Of course. Democrats insist that the starting point for discussion is an excessive and poorly-crafted bill the GOP were all but barred from amending, a bill that the majority of the country opposes.

The Hill:

House Minority Leader John Boehner (R-Ohio) slammed President Obama’s proposed bipartisan healthcare summit today, arguing it will be more akin to political theater than true bipartisanship.

Republicans have been skeptical of the summit since Obama proposed it earlier this month. But Boehner’s comments today mark a dramatic shift in tone from skeptical to contemptuous.

Boehner’s condemnation comes as the White House announced it would post comprehensive healthcare reform legislation online before the meeting. The Ohio Republican said it is now clear that Democrats intend to move ahead on their own course regardless of negotiations.

Oh?

Near the bottom the letter lawmakers received from White House Chief of Staff Rahm Emanuel and Health and Human Services Secretary Kathleen Sebelius is this nugget:

Since this meeting will be most productive if information is widely available before the meeting, we will post online the text of a proposed health insurance reform package. This legislation would put a stop to insurance company abuses, extend coverage to millions of Americans, get control of skyrocketing premiums and out-of-pocket costs, and reduce the deficit.It is the President’s hope that the Republican congressional leadership will also put forward their own comprehensive bill to achieve those goals and make it available online as well. [Emphasis added]

And then there’s the headline “Obama Making Plans to Use Executive Power.”

With much of his legislative agenda stalled in Congress, President Obama and his team are preparing an array of actions using his executive power to advance energy, environmental, fiscal and other domestic policy priorities.

Mr. Obama has not given up hope of progress on Capitol Hill, aides said, and has scheduled a session with Republican leaders on health care later this month. But in the aftermath of a special election in Massachusetts that cost Democrats unilateral control of the Senate, the White House is getting ready to act on its own in the face of partisan gridlock heading into the midterm campaign.
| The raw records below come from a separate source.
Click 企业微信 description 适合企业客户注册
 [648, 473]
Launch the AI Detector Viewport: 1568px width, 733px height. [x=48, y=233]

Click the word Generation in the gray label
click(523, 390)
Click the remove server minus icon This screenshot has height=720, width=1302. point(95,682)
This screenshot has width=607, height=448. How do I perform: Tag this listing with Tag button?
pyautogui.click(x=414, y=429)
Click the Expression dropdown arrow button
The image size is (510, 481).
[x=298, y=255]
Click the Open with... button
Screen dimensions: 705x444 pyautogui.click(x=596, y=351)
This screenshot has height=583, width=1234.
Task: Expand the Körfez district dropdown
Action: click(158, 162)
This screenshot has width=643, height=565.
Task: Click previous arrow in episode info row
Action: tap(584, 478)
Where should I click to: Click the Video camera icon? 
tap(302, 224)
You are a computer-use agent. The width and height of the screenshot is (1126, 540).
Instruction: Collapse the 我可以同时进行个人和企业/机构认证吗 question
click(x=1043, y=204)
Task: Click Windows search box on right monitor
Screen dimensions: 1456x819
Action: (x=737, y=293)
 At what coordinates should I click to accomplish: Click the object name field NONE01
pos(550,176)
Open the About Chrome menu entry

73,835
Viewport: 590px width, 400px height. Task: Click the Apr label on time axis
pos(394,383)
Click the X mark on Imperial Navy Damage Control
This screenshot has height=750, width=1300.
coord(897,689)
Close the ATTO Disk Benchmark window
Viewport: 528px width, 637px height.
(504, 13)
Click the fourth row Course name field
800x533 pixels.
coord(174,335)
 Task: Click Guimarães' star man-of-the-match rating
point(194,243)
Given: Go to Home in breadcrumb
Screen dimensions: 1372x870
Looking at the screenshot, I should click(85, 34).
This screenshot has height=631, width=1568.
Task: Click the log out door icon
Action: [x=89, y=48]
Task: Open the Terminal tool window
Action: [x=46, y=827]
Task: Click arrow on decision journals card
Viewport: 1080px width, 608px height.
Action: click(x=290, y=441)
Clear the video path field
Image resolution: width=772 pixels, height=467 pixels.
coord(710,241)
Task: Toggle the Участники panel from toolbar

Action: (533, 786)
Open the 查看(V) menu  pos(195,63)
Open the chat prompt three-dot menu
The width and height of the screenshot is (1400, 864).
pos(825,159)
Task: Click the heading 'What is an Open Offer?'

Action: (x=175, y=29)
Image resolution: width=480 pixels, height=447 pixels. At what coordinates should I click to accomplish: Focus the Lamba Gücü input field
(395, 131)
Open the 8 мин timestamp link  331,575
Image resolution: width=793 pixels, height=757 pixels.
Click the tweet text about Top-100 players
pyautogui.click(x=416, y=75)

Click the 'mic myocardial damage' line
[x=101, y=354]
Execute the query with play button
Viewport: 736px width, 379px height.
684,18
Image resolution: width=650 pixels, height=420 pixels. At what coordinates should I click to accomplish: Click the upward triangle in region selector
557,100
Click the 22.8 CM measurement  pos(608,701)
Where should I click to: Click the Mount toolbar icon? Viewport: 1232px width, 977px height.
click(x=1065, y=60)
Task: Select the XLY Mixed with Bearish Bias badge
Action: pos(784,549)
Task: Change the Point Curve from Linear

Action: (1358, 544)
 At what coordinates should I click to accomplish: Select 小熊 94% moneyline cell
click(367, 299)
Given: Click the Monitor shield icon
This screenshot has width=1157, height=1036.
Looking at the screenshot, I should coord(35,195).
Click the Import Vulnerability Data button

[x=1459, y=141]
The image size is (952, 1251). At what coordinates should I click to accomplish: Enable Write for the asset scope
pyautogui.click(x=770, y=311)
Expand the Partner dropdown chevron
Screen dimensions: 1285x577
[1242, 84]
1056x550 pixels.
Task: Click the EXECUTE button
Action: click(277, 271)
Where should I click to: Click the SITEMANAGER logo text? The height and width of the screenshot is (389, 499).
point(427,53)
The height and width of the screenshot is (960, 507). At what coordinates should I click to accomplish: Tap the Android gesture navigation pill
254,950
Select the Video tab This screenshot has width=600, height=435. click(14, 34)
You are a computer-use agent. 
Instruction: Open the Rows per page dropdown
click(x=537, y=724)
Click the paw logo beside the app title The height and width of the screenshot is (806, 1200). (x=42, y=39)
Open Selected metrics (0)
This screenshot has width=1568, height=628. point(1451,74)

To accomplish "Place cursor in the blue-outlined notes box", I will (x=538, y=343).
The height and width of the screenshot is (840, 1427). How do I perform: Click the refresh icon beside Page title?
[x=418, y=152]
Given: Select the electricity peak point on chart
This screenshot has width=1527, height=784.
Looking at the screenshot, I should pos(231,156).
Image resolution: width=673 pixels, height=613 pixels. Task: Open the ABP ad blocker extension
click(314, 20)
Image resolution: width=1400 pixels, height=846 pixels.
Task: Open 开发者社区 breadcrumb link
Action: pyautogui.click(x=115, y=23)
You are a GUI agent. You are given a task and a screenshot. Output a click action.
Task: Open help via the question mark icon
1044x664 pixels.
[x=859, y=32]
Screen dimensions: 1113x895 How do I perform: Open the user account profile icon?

“We are reviewing a list of presidential executive orders and directives to get the job done across a front of issues,” said Rahm Emanuel, the White House chief of staff.

They’re trying to set up the GOP as the foil and aren’t doing such an awesome job at being subtle about it. By presenting Republicans with the same regurgitated legislation that has been rotting in congress since late summer, the White House hopes to appear reconciliatory and inclusive. If the GOP refuses to accept the faux olive branch then the Democrats are prepared to frame them as obstructionists – even though if anyone is to be labeled as “obstructionists” its the American people who have made it patently clear that they do not want any form of socialized medicine. Of course, that’s not being “obstructionist,” that’s how a republic works; sadly when it works the way it ought some lawmakers are quick to disrespect it.

It’s easier for Democrats to make the GOP the enemy because by acknowledging voters as the blockade Democrats would position themselves as the enemy of the people, something they cannot afford to do going into an exceptionally volatile election year.

The GOP aren’t the “party of no.” They’ve begged for such a meeting since May of last year. They’ve watched alternatives like the Patients Choice Act brushed aside by a single-minded congress. The American people don’t want this legislation either – are they the “people of no?”

*Update – I nearly forgot about the bi-partisan stimulus jobs bill that the Democrats scrapped.

Also, the White House did not invite House or Senate budget committee leaders to the summit.